Aedes aegypti: Exército e Vigilância Ambiental fazem mutirão em Brasília
Uma força-tarefa fizeram nesta sexta-feira ações para identificar e eliminar focos do Aedes aegypti na Central de Abastecimento de Hostifrutigranjeiros (Ceasa) do Distrito Federal.
O sargento informou ainda que o Exército está atuando em parceria com a Vigilância Sanitária desde dezembro, visitando casas em todas as regiões administrativas do Distrito Federal
Por Redação, com ABr - de Brasília:
Uma força-tarefa fizeram nesta sexta-feira ações para identificar e eliminar focos do Aedes aegypti na Central de Abastecimento de Hostifrutigranjeiros (Ceasa) do Distrito Federal. No total, 50 pessoas, do Exército, da Vigilância Ambiental e funcionários da própria central, participaram da operação. Elas distribuíram folhetos informativos sobre o combate ao mosquito e a prevenção e sintomas das doenças transmitidas por ele, como a dengue, a zika e a chikungunya.
Segundo o sargento do Exército Alder Áquila, coordenador da operação, até as 10h ainda não havia sido identificado nenhum foco. “O maior problema do local é o entulho. Mas já identificamos esse entulho e o pessoal da limpeza foi acionado para retirá-lo”, disse.
Uma força-tarefa fizeram nesta sexta-feira ações para identificar e eliminar focos do Aedes aegypti
O sargento informou ainda que o Exército está atuando em parceria com a Vigilância Sanitária desde dezembro, visitando casas em todas as regiões administrativas do Distrito Federal, conscientizando a população e trabalhando na identificação e na eliminação do mosquito.
De acordo com o presidente da Ceasa-DF, José Deval, todas as sextas-feiras os 32 funcionários da equipe de limpeza fazem uma ação diferenciada no local para combater o mosquito. “A área é extensa, quase 28 hectares, mas a equipe de limpeza faz a varreção de todo o local diariamente. A madeira e os papelões são separados e o pessoal da cooperativa de reciclagem vem recolher. A nossa preocupação é com uma boca de bueiro, por exemplo, onde pode cair um copinho de café e a água pode acumular.”
A Ceasa-DF ocupa uma área equivalente a 40 campos de futebol, onde circulam mensalmente 250 mil pessoas, entre produtores, empresários, compradores e funcionários.
Enfraquecimento de medidas
O desenvolvimento de uma vacina para a febre amarela, nos anos 30, e a erradicação do mosquito transmissor da doença, o Aedes aegypti, na década de 50, fez com que o governo relaxasse as medidas de controle do mosquito, o que permitiu sua reintrodução no país no final da década de 60, afirmou o professor do Departamento de Epidemiologia da Faculdade de Saúde Pública da Universidade de São Paulo (USP), Delsio Natal.
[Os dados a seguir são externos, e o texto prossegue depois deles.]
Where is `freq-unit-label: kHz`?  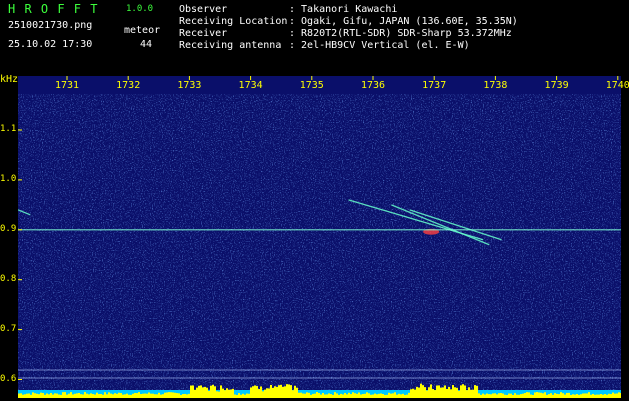
freq-unit-label: kHz is located at coordinates (10, 80).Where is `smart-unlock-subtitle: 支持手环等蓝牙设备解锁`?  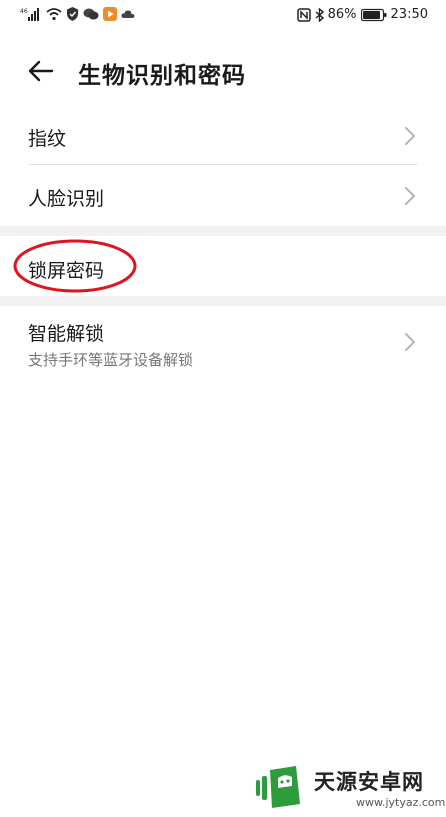
smart-unlock-subtitle: 支持手环等蓝牙设备解锁 is located at coordinates (111, 360).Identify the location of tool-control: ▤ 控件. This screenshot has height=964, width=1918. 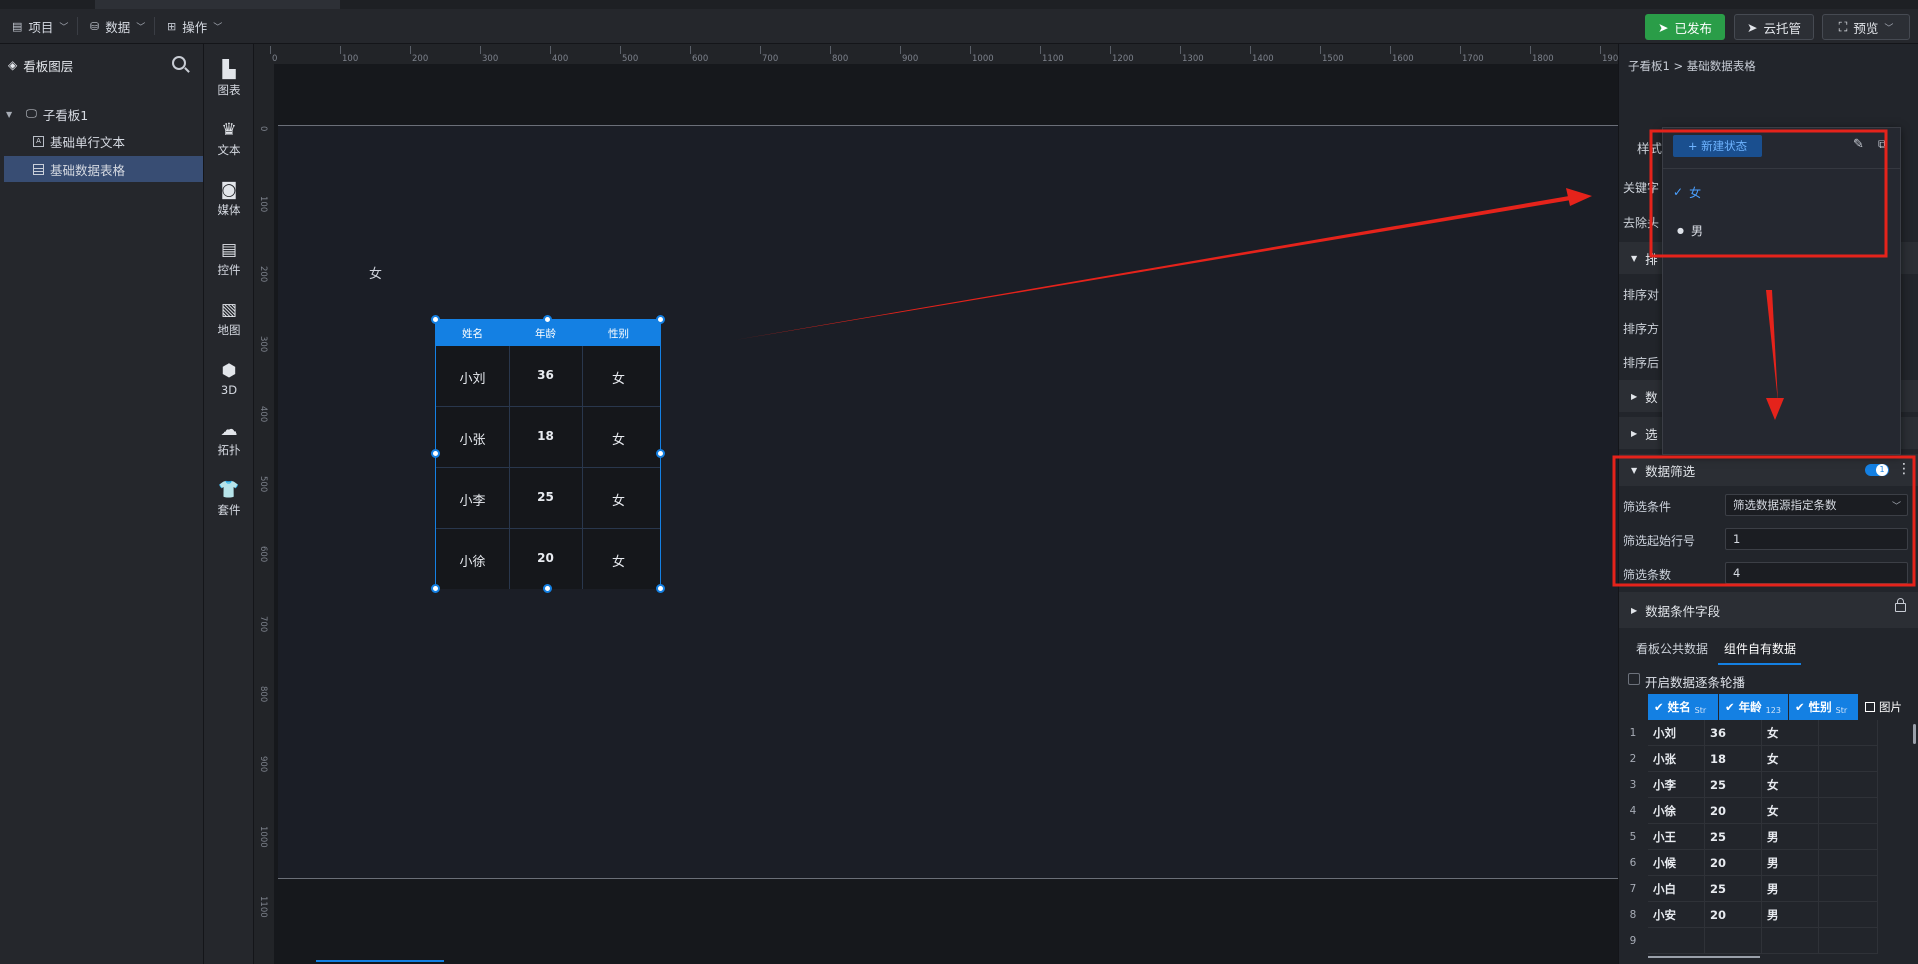
(229, 259).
Em evento promovido pela Associação Brasileira de Engenharia Sanitária e Ambiental, o professor apresentou um panorama da trajetória do mosquito no Brasil, desde o século XVII, quando houve a primeira campanha contra a febre amarela no país. O presidente da associação participou do evento e ressaltou que problemas de infraestrutura e de abastecimento de água favorecem a proliferação do mosquito.
– Nós não vamos conseguir erradicar o mosquito, precisamos baixar a densidade dele – disse o professor, ao avaliar que uma segunda erradicação seria muito difícil, além de dispendiosa. “Agora nós vamos ter que controlar as epidemias, controlar as doenças que estão chegando, que é o mais imediato e talvez sufocar a epidemia com algum método, alguma técnica”.
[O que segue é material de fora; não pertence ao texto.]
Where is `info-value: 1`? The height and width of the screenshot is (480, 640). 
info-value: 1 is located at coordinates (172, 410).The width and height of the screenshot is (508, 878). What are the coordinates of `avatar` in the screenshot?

Segundo Natal, os métodos que já existem para combate ao Aedes aegypti funcionam e só dependem de uma gestão correta para sua eficácia. “Falta muita gente (especializada) nos municípios, falta muito técnico. A maioria dos municípios não tem nem entomologista (que estuda os insetos) nas equipes”, disse.
O presidente da associação disse que um grande desafio do saneamento no Brasil é a coleta e distribuição de água e esgoto de forma adequada e eficaz. Segundo ele, a responsabilidade recai sobre o governo federal, mas ele acredita que os governos estaduais e municipais poderiam fazer mais sobre a questão.
– Não conseguiremos fazer obras de esgoto em dois anos, mas é importante que se faça a reestruturação do setor, fortalecendo os planos municipais e reestruturando também as empresas estaduais – disse.